▶ [Directions]
(a) Check each statement against the forum thread about recreating the claustrophobia attraction, answering yes or no and quoting the words of the thread that decide it. (i) Each Claustrophobia set includes two fabric panels and two industrial air movers. (ii) The original poster plans to build the effect for a pro haunt this year. (iii) Toktorill suggests putting big fans on the outside of the tarps.
(b) In the forum thread about the claustrophobia attraction, what do guests in Claustrophobia II realize is closing in on them?
#### Excerpt
# Claustrophobia?



## xxnonamexx (Sep 12, 2007)

Has anyone tried to recreate this attraction? I think 2 industrial blowers along with Unbrella material Nylon Tafetta should work. What do you think?


----------



## spinwitch (Jun 14, 2009)

Can you give us a description or a link or something to show what you're describing?


----------



## xxnonamexx (Sep 12, 2007)

Check out the catalog for claustrophobia http://www.oakislandproductions.com/


----------



## Hauntiholik (May 17, 2006)

This thread is in the wrong section since this isn't a tutorial of how you made the prop. 

That catalog took awhile to download. Here's the text of the description for claustrophobia:



> Claustrophobia: The ultimate experience in claustrophobia! Guests will enter a black abyss while constantly feeling suffocated by inflated fabric panels that are pushing against them. Each set contains two pre-fabricated, FR, tear-resistant panels and two industrial air movers. This will be one of the best rooms in your haunt!
> 
> Claustrophobia II: And you thought the original claustrophobia was tantalizingly disturbing! Guests enter a black abyss and suddenly realize the ceiling is closing in on them getting them lower and lower. Talk about a perfect time for an unsuspecting startle scare! Effect comes
> with air blower and pre-fabricated, tearresistant, FR fabric panel. This is one effect that everyone will be down with!


----------



## xxnonamexx (Sep 12, 2007)

I am asking if someone knows how to make it.


----------



## Toktorill (Sep 15, 2007)

Just guessing, but what I would do, is have the guests in the middle, two large tarps attached floor and ceiling to 2x4's, hanging a few feet apart, and big fans on the outside. I would either ground the tarps to get rid of static from all those people moving between them, OR a metal door knob or something people have to touch further on.


----------



## Hauntiholik (May 17, 2006)

Would this be for a pro-haunt or a home haunt? Would the nylon have to be treated with fire retardant because it would be touching the patrons and it's flammable.


----------



## xxnonamexx (Sep 12, 2007)

home haunt doesn't need to be flammable if it wors then next years pro haunt will need to be non flammable


----------



## Dr Frankenscream (Dec 1, 2007)
########
#### Information supplied
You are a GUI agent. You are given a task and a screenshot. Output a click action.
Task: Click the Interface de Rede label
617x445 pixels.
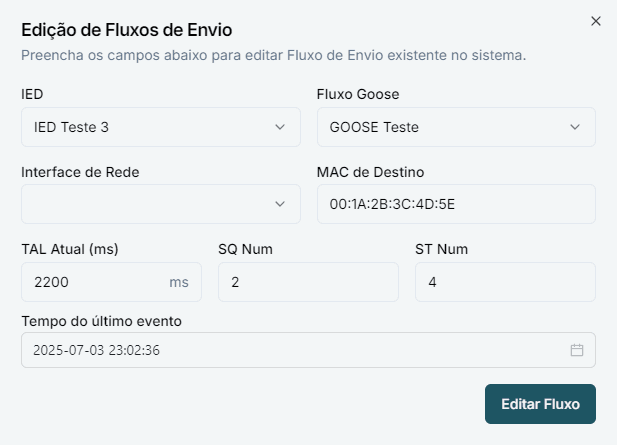(x=80, y=172)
########
▶ [Answers for the exercise]
(a)
(i) Yes: "Each set contains two pre-fabricated, FR, tear-resistant panels and two industrial air movers."
(ii) No: "home haunt doesn't need to be flammable if it wors then next years pro haunt will need to be non flammable"
(iii) Yes: "two large tarps attached floor and ceiling to 2x4's, hanging a few feet apart, and big fans on the outside."

(b) The ceiling is closing in on them.